In the previous verses, Jesus has just corrected a false view of giving, which was (and still is) one of the pillars of faith in God. Now He addresses another pillar of this faith: prayer. Jesus' focus here is still on, as He stated back in verse 1, not "practicing your righteousness before other people in order to be seen by them..."
It is assumed in the life of a Christian that he/she is a person of prayer. This is why Jesus begins this section by saying, "And WHEN you pray..." (emphasis added). Albert Mohler says it like this, "In Scripture it is unthinkable that a true disciple of the Lord Jesus Christ would not pray. Being a disciple of Jesus means following after him, walking as he walked, and doing what he taught. This means praying as he prayed. An active prayer life is assumed."
As Jesus did with giving, He clearly states that our praying should not happen in order to be seen by others, but rather to be heard by our heavenly Father. The reward of hypocrites who want to be seen for their "piety" is the praise of man. Now, this may not be the temptation for many of us. Many of us shy away from public prayer. And Jesus is not condemning all public prayer (there are many New Testament examples of times of corporate prayer). But it does beg us to ask the question, why do I pray? And what is my motivation in prayer?
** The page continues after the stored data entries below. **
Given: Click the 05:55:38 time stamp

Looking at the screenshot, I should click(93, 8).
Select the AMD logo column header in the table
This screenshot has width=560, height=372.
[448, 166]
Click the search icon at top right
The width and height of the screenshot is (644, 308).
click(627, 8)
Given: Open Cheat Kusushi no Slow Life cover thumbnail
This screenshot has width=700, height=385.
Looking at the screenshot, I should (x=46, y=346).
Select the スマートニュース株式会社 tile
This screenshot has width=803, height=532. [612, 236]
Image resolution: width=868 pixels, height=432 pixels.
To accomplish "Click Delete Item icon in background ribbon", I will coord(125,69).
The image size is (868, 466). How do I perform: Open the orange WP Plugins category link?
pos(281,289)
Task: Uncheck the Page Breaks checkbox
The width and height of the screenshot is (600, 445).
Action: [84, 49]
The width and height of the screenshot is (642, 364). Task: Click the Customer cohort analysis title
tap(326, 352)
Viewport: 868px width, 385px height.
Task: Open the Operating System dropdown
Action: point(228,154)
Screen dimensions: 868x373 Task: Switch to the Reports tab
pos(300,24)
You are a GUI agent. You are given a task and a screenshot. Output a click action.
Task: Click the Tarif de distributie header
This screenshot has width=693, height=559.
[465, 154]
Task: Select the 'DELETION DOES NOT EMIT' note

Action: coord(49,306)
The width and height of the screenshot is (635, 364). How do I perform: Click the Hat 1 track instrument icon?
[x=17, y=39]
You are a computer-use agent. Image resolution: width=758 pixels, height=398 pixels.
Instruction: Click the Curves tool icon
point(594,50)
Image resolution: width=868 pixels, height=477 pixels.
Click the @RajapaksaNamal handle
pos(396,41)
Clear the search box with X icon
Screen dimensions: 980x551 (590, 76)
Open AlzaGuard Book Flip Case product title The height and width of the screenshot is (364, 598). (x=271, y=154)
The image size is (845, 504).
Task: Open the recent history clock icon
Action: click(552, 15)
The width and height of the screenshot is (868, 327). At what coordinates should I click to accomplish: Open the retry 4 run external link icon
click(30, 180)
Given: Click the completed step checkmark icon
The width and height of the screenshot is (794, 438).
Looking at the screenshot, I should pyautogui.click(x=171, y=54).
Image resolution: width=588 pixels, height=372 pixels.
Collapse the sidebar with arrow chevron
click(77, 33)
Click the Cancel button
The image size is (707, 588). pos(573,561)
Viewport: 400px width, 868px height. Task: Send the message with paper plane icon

Hopefully our answer to that is to please the Father, and not man, and to learn to trust Him more. Much of our prayer life is learning to trust God more with our cares, concerns, needs, etc. May we all learn to trust God more as we pray.
Not only are we not to pray like the hypocritical Pharisees, Jesus calls His followers to not pray like the pagan idol-worshipers of the day, who would recite and chant the same words or phrases over and over again. They thought that if they prayed long enough and hard enough, the gods of the day would answer them. But Jesus makes it very clear that the Father knows what we need before we ask Him. God does not need our many words. He simply wants our honest, faithful requests to be entrusted to His care.
As we will see next week, Jesus perfectly models this kind of prayer life for us. And we see this perfect model of prayer for us throughout the Gospel accounts. Charles Quarles sums it up well: "Although Jesus was devoted to prayer, His prayers were not memorized recitations given at the whim of the clock. His prayers were intensely personal, often spontaneous, and an expression of His deep communion with His Father."